Мишнер изучал лицо сидящей перед ним женщины. Грустный, усталый взгляд, совсем другой, чем вчера. Больше двадцати лет она общалась с Богоматерью. Было ли это на самом деле или существовало лишь в ее воображении – для нее это значило очень много. Теперь это завершилось, и боль от утраты бледным пятном расползлась по лицу Ясны. Мишнер подумал: она как будто потеряла любимого человека – никогда больше не услышит его голос, никогда не получит от него совета или поддержки. Как было с ним, когда он остался без родителей. Или без Якоба Фолкнера.

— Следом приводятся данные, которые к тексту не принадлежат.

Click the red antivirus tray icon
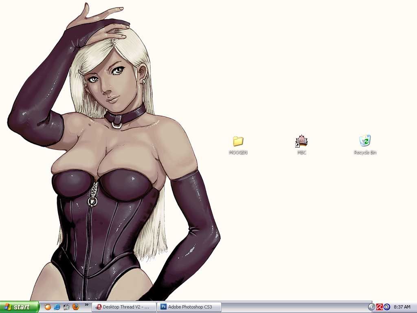417x313 pixels. tap(379, 307)
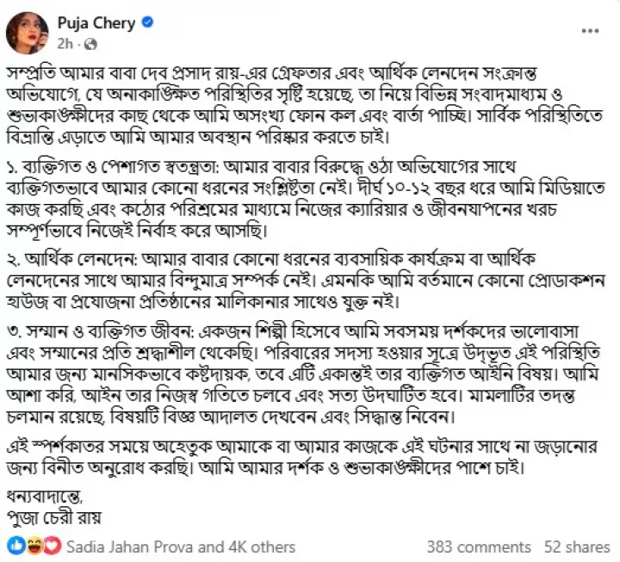The image size is (620, 562).
Task: Click the ধন্যবাদান্তে closing line
Action: click(x=46, y=496)
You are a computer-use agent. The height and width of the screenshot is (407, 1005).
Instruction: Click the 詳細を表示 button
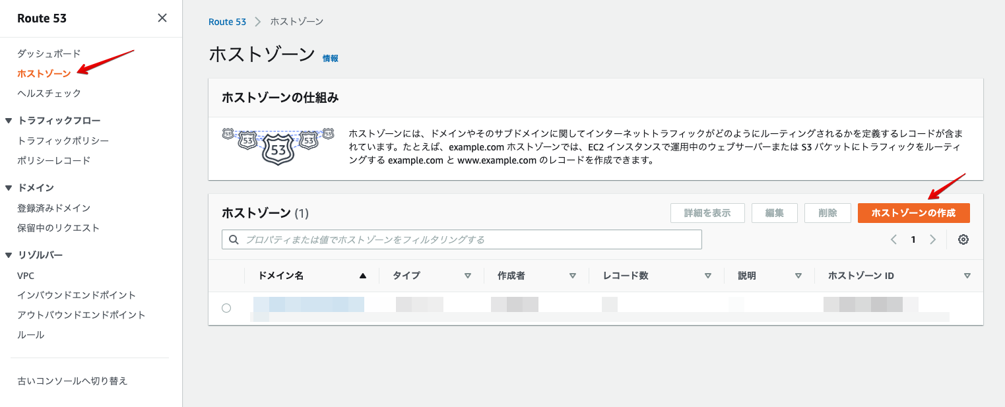707,212
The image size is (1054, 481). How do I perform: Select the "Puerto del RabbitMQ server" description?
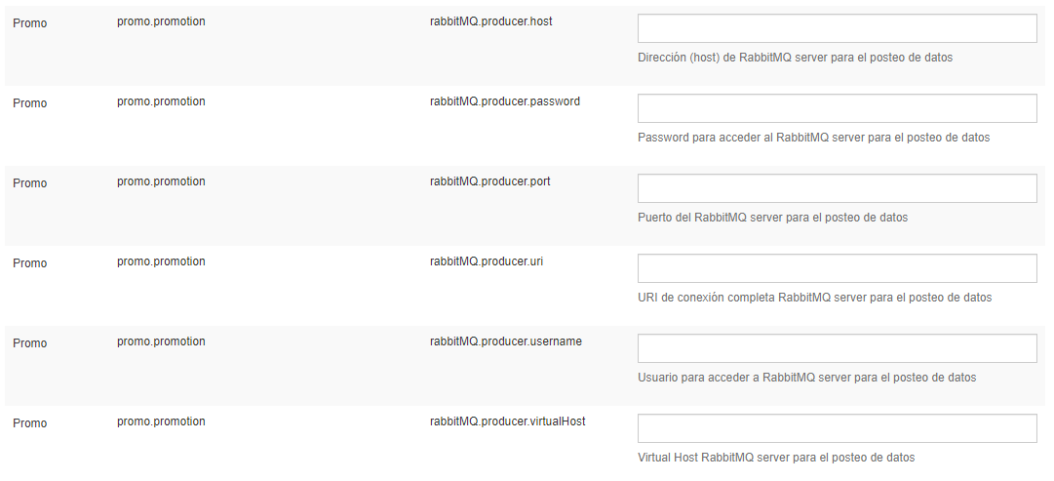pos(772,218)
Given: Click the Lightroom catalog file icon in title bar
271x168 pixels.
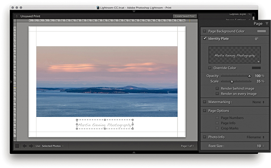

Он вдруг почувствовал всю ее скорбь.
– Вчера на горе Дева поведала мне десятое откровение.
Мишнер вспомнил, что во
«Я вспомню. Конечно, я вспомню… Я не знаю, Дева».
– Я записала Ее слова. – Из складок одежды она достала и передала ему сложенный вчетверо лист бумаги. – Дева велела передать их вам.
– Она сказала что-то еще?
– Потом Она исчезла.
Ясна подала знак сиделке, стоящей за ее коляской.
– Мне пора в свою палату. Поправляйтесь, отец Мишнер. Я буду молиться о вас.
– А я за вас, – искренне сказал он.
Ее увезли.
– Колин, она шарлатанка, разве ты не видишь? – Голос Катерины звучал решительно.
– Кейт, я не знаю, кто она. Если шарлатанка, то очень искусная. Она сама верит в то, что говорит. И даже если она шарлатанка, теперь все позади. Видений больше не будет.
Катерина указала на лист бумаги.
– Ты прочитаешь? На этот раз Папа тебе этого не запрещает.
В самом деле. Мишнер развернул лист, но когда попытался вглядеться в строчки, у него опять заболела голова. Он передал бумагу Катерине.
– Я не могу. Прочитай вслух.
Глава LVI
Ватикан
29 ноября, среда
13.00
В аудиенц-зале Валендреа принимал поздравления от сотрудников государственного секретариата. Амбрози уже выразил желание перевести многих священников и почти всех секретарей на должности в аппарате Папы. Валендреа не стал спорить. Раз уж он поручил Амбрози удовлетворять все его нужды, то следовало дать ему возможность самому набирать себе подчиненных.
В это утро помощник почти не отходил от него, и когда Валендреа обращался к толпе, он почтительно стоял у входа на балкон. Также Амбрози следил за публикациями в СМИ, которые, судя по его отчету, в основном были положительными, особенно в том, что касалось выбранного Валендреа имени, причем все комментаторы в один голос говорили, что это будет судьбоносное правление.
Валендреа пришло в голову, что даже у Тома Кили дрогнет голос, когда он будет произносить имя Петр II. Больше в его правление священников-публицистов не будет. Все клирики будут поступать, как им скажут. Иначе они просто лишатся сана – и Кили будет первым. Валендреа уже приказал Амбрози, чтобы до конца недели этого идиота отлучили от церкви.
И это еще не все.
Будет возрождена папская тиара и назначена коронация. При его входе будут звучать фанфары. На литургии его снова будут окружать опахала и обнаженные сабли. И надо будет восстановить церемониальные носилки. Все эти обычаи отменил Павел VI – или ему вдруг изменил здравый смысл, или пришлось отдать дань своему времени, – но Валендреа вернет все на круги своя.
Прозвучали последние поздравления, и Валендреа знаком подозвал Амбрози.
– Мне надо кое-что сделать, – прошептал он. – Убери их.